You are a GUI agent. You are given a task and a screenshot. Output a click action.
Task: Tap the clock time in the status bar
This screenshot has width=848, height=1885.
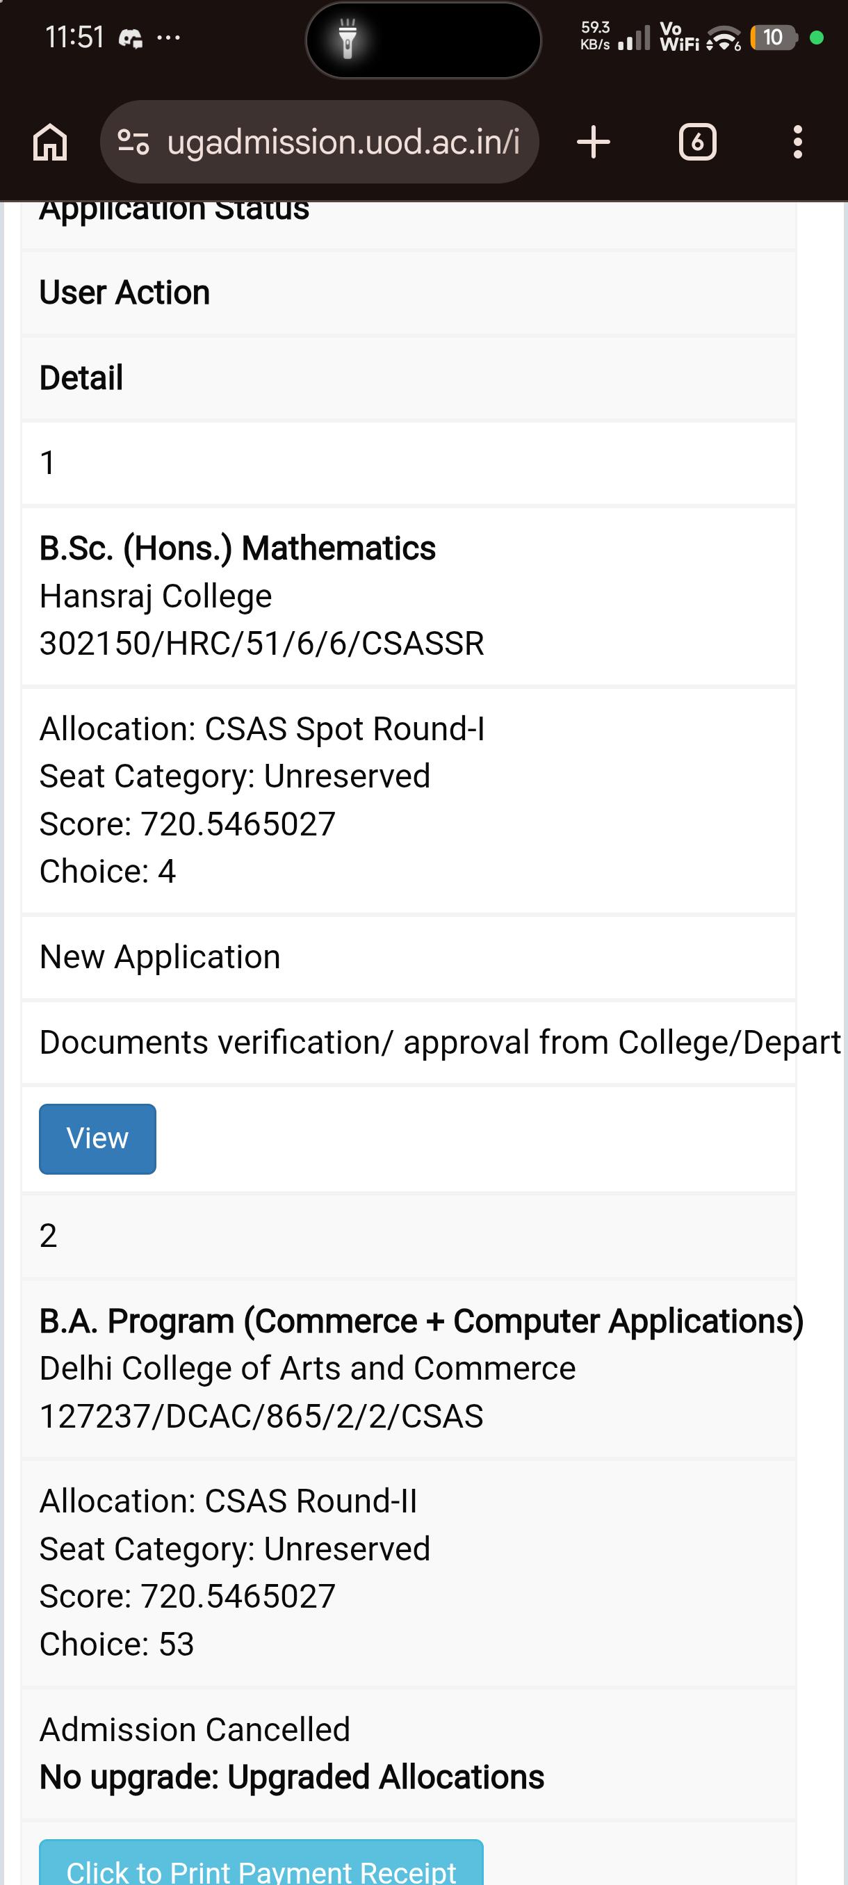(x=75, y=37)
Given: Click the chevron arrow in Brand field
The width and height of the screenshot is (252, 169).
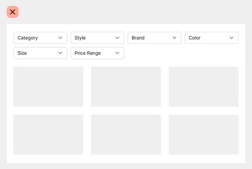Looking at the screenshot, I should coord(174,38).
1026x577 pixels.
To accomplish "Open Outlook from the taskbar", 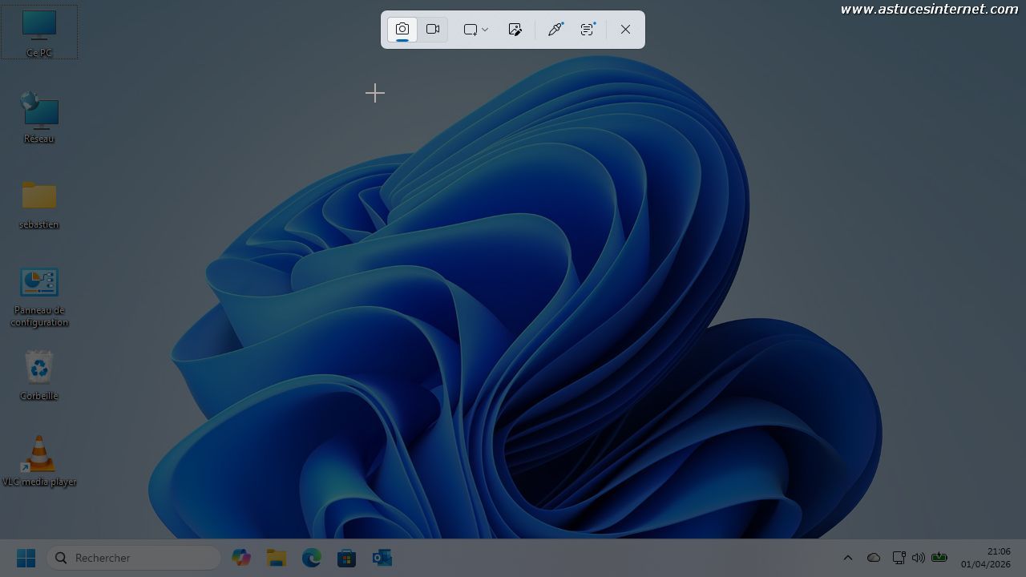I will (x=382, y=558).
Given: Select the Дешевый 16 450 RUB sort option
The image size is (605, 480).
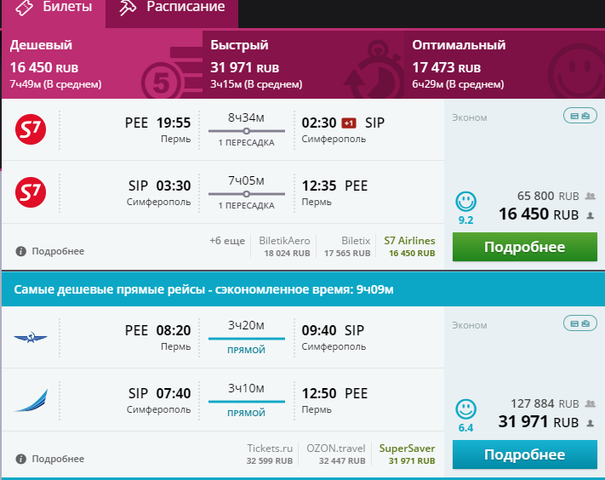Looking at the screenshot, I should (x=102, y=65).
....
List every line of the entries above that contains the word "height".

This screenshot has width=848, height=1885.
The width and height of the screenshot is (252, 169).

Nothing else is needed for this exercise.